◆ Exercise description: All lines holding the word "agent" should be located in the records and copied.

Segment Open

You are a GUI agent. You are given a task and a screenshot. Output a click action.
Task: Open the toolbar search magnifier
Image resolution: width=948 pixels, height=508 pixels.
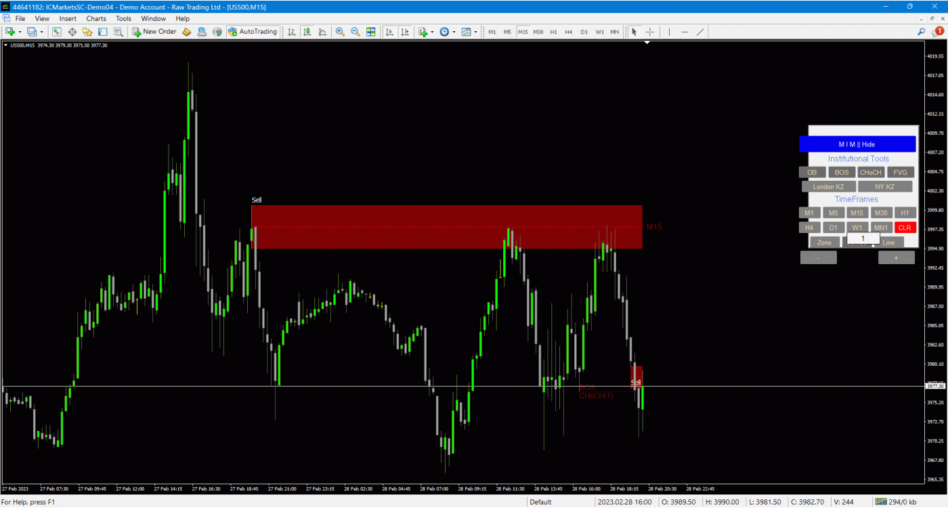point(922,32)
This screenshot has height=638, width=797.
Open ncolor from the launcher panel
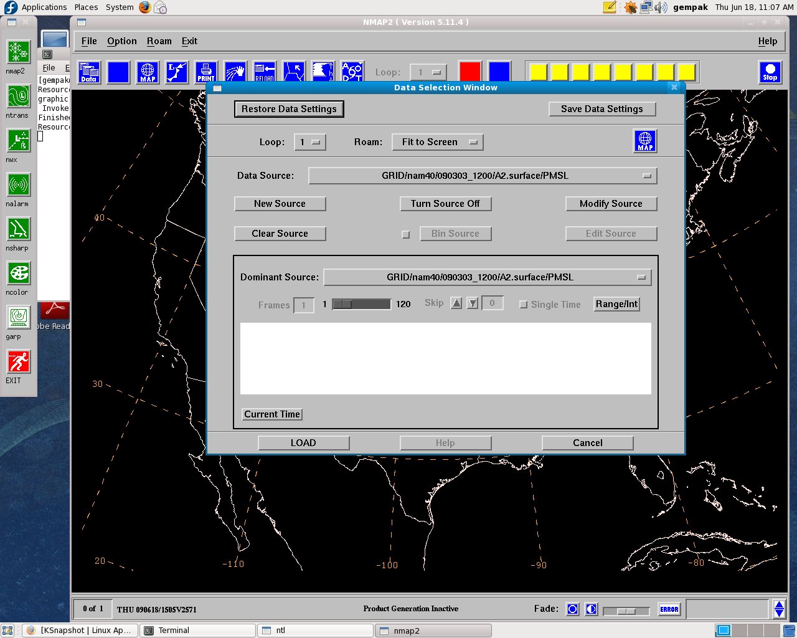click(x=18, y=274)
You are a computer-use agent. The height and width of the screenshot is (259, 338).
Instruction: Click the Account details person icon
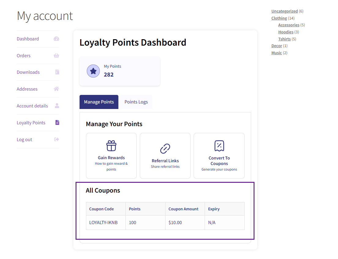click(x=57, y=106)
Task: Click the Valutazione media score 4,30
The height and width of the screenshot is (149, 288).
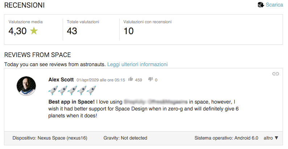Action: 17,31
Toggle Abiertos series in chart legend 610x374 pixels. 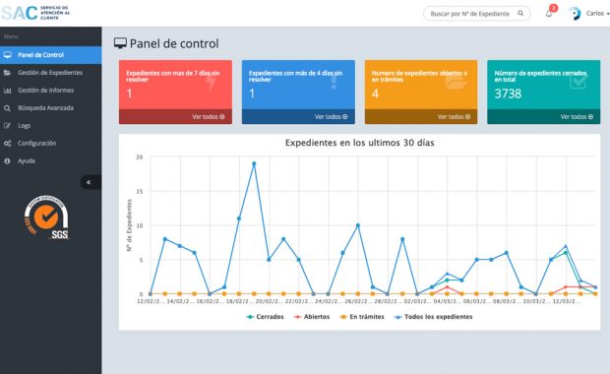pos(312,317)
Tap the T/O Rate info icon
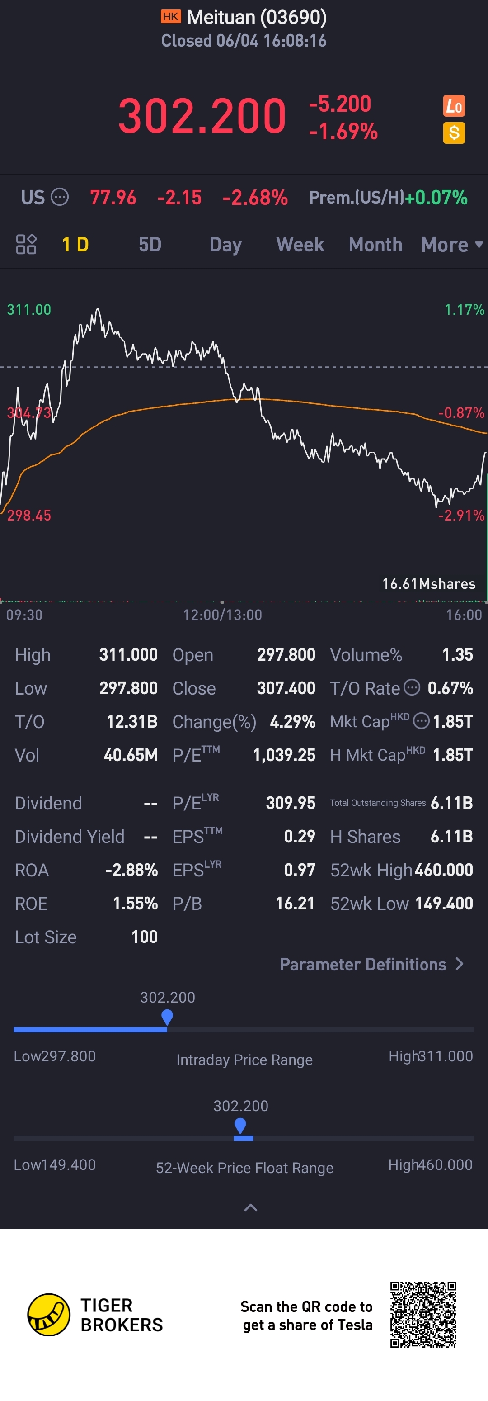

Segment Closed

◆ The answer:
You are a GUI agent. You are given a task and a screenshot. Output a click action.
You are a computer-use agent. The height and width of the screenshot is (259, 338).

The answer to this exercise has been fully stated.